A description of the paintings exhibited this Friday:
My Work is Not My Own
I relocated to China to witness the accelerated transformation of a country hurdling itself through industrial, developmental and technological progress in a quasi-communist, quasi-open market economy creating a disparity between urban rich and rural poor on an unprecedented scale. I came as a witness: as an artist but primarily as a human.
Voraciously hunting any news and information on China’s growth, complexity, and conflicts, I simultaneously developed a fascination with the Chinese contemporary art market phenomena.
As a layman understandably misguided through press and market representation abroad, I came to understand Chinese contemporary art to be typified by Cynical Realism and Political Pop painting. An unedited tour of Chinese galleries further substantiates the generalization that large scale, propaganda-referencing paintings represent a current, pervasive movement.

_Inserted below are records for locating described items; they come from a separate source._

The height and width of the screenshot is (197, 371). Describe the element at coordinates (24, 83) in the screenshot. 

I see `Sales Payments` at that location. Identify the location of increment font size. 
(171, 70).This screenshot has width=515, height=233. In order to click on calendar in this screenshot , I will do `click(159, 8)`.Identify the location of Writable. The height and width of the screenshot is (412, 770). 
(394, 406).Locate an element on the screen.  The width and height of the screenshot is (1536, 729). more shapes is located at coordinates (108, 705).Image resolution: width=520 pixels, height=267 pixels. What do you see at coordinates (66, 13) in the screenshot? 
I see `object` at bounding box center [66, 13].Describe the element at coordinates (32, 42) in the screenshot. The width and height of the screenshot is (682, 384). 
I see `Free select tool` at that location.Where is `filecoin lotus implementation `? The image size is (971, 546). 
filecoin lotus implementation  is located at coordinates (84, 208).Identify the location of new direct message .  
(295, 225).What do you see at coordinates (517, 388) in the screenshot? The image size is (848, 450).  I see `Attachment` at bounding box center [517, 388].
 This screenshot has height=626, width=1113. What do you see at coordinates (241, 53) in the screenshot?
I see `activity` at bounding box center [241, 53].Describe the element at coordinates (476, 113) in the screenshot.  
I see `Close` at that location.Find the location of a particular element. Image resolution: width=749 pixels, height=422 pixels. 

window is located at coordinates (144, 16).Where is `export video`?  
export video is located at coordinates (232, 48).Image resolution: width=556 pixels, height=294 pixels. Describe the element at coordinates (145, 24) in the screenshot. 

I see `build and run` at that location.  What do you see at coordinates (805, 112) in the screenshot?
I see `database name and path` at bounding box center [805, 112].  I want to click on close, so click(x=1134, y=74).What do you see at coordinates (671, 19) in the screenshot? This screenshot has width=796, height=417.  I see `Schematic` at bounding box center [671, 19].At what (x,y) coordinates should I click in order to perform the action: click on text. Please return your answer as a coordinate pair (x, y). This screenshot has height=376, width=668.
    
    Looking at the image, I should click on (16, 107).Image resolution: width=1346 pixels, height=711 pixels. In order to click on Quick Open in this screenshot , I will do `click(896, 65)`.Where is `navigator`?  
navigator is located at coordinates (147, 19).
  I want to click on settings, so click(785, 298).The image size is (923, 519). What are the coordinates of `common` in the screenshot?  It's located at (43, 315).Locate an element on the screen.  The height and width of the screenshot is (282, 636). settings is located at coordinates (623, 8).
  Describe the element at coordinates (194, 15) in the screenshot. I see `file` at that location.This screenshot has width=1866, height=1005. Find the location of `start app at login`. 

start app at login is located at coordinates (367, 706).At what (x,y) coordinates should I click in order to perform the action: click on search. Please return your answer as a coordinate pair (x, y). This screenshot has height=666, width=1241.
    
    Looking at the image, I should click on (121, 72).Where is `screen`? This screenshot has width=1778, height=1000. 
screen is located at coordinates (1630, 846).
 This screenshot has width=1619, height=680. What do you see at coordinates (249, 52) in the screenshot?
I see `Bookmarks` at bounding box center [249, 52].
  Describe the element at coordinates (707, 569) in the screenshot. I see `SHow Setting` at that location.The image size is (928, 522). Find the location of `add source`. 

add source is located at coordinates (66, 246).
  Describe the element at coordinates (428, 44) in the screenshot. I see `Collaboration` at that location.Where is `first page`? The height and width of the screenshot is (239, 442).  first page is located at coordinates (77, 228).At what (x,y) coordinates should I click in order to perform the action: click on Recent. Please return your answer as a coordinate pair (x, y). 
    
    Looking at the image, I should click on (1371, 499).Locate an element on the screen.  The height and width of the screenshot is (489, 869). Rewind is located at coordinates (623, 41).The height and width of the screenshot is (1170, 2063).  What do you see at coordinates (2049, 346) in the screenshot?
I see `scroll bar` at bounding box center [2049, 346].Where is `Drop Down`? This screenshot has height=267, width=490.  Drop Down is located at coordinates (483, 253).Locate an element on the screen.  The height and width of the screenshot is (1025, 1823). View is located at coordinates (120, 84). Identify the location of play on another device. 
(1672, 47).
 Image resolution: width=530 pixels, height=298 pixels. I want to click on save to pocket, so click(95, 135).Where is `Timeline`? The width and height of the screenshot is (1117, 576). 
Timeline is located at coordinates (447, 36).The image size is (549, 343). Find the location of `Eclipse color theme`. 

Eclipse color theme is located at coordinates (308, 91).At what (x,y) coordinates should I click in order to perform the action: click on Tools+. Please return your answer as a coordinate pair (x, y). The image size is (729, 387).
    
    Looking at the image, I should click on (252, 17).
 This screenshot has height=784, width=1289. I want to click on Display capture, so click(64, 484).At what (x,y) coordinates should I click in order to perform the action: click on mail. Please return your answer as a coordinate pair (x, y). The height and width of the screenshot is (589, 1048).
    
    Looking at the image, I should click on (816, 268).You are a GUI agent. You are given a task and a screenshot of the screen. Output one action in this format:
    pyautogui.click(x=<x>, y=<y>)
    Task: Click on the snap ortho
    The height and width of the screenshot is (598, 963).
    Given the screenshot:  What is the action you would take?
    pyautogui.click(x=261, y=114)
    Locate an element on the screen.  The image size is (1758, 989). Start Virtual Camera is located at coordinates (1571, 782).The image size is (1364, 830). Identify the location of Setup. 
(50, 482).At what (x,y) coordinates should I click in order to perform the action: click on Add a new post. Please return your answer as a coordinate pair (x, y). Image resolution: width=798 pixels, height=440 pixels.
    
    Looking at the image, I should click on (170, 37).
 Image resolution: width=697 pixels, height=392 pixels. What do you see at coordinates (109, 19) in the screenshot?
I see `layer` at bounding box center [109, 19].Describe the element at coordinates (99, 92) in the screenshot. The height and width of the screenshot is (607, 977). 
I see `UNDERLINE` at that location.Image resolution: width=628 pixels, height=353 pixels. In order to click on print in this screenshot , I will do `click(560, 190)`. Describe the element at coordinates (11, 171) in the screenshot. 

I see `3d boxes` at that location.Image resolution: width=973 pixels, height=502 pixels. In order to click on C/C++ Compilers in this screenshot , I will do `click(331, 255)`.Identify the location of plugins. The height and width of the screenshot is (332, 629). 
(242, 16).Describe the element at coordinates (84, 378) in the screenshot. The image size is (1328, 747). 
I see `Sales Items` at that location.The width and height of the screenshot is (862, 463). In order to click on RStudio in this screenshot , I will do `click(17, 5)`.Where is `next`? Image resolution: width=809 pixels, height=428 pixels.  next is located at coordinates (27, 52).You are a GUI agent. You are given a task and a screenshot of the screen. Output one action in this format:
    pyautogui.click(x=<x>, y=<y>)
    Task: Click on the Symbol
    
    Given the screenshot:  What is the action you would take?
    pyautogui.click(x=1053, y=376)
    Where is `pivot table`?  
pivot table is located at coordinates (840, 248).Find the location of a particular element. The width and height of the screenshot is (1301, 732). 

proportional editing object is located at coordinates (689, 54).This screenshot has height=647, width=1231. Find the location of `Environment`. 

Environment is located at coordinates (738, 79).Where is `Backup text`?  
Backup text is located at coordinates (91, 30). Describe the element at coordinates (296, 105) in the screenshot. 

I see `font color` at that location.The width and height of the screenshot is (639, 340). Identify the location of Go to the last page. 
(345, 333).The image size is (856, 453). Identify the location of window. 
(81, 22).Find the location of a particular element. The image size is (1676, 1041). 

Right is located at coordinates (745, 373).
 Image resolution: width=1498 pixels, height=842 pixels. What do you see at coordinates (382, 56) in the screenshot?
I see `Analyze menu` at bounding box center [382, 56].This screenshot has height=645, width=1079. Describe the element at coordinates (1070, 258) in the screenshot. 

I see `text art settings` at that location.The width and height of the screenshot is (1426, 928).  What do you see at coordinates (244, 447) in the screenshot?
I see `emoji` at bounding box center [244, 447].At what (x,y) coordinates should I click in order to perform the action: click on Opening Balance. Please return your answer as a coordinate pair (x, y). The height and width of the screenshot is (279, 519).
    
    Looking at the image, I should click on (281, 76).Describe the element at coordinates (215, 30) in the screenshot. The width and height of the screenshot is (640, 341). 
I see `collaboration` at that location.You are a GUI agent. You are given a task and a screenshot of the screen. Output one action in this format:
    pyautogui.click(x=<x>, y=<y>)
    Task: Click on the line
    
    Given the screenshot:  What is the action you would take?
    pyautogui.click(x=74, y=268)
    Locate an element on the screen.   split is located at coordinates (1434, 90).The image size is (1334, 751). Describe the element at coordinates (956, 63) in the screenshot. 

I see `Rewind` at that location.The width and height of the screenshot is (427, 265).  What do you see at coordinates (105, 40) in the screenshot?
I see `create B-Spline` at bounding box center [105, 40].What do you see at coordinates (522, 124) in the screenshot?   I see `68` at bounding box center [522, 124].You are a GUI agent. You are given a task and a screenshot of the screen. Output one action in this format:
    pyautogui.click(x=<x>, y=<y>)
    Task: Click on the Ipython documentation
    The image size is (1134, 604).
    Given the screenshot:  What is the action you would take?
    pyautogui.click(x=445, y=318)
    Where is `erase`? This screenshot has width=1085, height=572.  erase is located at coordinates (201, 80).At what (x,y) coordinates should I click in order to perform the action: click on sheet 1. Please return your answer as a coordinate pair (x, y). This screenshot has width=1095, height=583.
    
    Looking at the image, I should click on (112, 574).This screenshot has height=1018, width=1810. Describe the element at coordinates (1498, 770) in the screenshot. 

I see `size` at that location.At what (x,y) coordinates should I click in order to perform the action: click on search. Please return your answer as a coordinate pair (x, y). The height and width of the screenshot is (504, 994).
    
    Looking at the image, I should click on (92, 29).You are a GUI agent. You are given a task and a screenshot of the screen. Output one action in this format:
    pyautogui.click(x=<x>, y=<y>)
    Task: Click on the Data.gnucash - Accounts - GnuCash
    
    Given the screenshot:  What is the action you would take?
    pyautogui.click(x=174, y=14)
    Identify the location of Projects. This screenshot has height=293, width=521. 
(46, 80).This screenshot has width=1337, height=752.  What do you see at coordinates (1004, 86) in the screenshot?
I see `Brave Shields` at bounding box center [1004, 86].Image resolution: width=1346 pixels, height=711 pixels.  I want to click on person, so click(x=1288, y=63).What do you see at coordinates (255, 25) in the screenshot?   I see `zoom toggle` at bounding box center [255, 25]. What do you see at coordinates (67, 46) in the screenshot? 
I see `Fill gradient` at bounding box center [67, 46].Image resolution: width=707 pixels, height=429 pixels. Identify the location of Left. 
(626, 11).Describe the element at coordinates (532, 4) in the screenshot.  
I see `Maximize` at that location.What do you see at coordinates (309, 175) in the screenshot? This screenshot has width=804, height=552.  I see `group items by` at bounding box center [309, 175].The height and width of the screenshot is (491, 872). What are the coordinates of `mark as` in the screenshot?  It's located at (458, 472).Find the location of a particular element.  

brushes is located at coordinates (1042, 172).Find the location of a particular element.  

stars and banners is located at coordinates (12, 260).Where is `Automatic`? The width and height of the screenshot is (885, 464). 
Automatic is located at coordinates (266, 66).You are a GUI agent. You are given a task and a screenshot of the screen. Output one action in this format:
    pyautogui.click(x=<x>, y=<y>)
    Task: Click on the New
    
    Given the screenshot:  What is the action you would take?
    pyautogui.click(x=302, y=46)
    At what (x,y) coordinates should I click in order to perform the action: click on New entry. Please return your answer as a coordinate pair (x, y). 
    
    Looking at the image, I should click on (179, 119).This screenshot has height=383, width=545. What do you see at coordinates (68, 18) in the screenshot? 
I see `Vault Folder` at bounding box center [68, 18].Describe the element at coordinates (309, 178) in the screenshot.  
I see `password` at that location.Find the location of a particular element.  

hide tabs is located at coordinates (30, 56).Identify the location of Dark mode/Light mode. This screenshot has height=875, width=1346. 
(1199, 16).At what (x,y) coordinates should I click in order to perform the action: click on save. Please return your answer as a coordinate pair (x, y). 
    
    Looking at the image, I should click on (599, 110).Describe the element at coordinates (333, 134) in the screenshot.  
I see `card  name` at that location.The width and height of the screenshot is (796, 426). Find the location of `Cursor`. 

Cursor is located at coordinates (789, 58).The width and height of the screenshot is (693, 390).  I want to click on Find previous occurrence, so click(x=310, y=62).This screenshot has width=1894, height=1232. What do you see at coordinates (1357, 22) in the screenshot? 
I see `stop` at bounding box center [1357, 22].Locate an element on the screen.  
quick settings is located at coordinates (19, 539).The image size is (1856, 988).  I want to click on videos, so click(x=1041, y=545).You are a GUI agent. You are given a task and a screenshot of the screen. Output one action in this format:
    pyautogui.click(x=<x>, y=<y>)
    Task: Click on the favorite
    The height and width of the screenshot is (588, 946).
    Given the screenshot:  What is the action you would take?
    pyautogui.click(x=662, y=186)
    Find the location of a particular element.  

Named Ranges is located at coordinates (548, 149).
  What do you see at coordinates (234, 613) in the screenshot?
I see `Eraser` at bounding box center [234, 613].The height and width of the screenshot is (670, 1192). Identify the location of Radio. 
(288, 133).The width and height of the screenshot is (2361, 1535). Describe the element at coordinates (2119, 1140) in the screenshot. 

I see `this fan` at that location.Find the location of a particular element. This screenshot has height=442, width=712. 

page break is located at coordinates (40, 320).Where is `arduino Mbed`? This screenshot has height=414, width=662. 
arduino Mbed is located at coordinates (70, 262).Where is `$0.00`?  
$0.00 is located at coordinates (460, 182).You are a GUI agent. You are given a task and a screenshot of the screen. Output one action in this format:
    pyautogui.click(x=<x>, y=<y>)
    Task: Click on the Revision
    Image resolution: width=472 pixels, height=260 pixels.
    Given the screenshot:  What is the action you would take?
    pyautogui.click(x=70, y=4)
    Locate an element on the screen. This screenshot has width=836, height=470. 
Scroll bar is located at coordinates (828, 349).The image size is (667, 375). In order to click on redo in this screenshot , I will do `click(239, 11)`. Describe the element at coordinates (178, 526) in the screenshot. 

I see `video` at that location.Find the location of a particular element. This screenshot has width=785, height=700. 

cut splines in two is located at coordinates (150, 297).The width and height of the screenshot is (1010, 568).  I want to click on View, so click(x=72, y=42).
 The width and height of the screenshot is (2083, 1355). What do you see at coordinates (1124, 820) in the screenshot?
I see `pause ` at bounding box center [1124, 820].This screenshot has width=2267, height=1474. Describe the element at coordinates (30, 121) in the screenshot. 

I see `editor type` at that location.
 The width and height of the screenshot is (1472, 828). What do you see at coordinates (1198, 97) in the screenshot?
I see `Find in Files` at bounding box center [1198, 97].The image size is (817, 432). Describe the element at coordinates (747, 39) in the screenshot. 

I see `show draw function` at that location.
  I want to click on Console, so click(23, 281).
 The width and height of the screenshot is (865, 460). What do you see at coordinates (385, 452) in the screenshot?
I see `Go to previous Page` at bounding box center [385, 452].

Yue Minjun is an archetypal example of a profit driven replicated regurgitation of work whose challenge has expired. There are myriad vendors selling replicas of Yue Minjun’s obnoxiously smiling self-portraits. Directing a studio of assistants producing pieces for him; aside from his endorsement and conceptual process, there is little difference in a piece from his studio and a piece from an anonymous artisan. Obviously the selling price and determined value provides the exception. The copies become conceptually interesting because his signature motif, the iconic self-portrait, often displays scores of selves. When reproduced my many individuals, the painters become implicated into the smiling army of multiplying selves.
At what point in an artist’s career are they no longer expected to paint their own work? As an “emerging” artist, is it requisite to endure becoming “established” before delegating creation? What is Chinese contemporary art and as a “Western” art-maker residing in China am I allowed to participate?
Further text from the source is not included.